Records contained in a dataset:
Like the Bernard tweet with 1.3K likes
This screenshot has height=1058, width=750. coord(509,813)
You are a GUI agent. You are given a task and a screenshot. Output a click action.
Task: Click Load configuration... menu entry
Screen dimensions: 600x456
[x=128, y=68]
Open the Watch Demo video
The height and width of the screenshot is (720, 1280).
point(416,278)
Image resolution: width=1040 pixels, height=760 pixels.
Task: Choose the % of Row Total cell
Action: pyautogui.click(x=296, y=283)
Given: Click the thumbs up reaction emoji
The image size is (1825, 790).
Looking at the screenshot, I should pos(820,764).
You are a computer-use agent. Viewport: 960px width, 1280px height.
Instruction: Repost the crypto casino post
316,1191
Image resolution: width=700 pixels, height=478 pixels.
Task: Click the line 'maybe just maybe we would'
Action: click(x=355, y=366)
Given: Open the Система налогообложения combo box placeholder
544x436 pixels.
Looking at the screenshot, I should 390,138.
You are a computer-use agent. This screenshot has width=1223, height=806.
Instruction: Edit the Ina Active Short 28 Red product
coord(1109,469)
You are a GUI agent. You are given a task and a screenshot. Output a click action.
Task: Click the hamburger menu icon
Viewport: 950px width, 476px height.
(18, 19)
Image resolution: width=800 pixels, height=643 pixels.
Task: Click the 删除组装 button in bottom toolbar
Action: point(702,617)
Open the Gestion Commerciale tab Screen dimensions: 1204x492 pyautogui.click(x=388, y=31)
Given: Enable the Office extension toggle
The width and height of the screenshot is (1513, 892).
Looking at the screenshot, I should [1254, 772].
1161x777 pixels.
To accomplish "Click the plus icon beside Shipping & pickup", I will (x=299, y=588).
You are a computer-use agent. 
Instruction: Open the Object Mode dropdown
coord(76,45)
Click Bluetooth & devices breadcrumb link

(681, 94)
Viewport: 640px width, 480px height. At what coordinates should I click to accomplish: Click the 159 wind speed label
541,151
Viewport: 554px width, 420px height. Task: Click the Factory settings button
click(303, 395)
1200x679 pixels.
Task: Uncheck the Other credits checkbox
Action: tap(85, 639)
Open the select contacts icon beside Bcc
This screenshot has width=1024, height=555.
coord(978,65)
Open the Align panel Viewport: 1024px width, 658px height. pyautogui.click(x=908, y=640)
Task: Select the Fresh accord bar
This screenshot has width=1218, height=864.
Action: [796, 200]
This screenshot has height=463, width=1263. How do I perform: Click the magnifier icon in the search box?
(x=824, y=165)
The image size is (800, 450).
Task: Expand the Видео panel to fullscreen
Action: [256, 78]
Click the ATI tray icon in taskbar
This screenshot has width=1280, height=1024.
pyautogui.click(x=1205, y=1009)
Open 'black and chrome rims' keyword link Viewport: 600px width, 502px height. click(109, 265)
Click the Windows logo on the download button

### WORK REQUEST
Starting with the line that contains "This screenshot has width=1218, height=864.", print every line through the end of the entries above exactly as written, both boundary lines included, and nothing else.

### THE ANSWER
This screenshot has width=1218, height=864.
Action: [796, 200]
This screenshot has height=463, width=1263. How do I perform: Click the magnifier icon in the search box?
(x=824, y=165)
The image size is (800, 450).
Task: Expand the Видео panel to fullscreen
Action: [256, 78]
Click the ATI tray icon in taskbar
This screenshot has width=1280, height=1024.
pyautogui.click(x=1205, y=1009)
Open 'black and chrome rims' keyword link Viewport: 600px width, 502px height. click(109, 265)
Click the Windows logo on the download button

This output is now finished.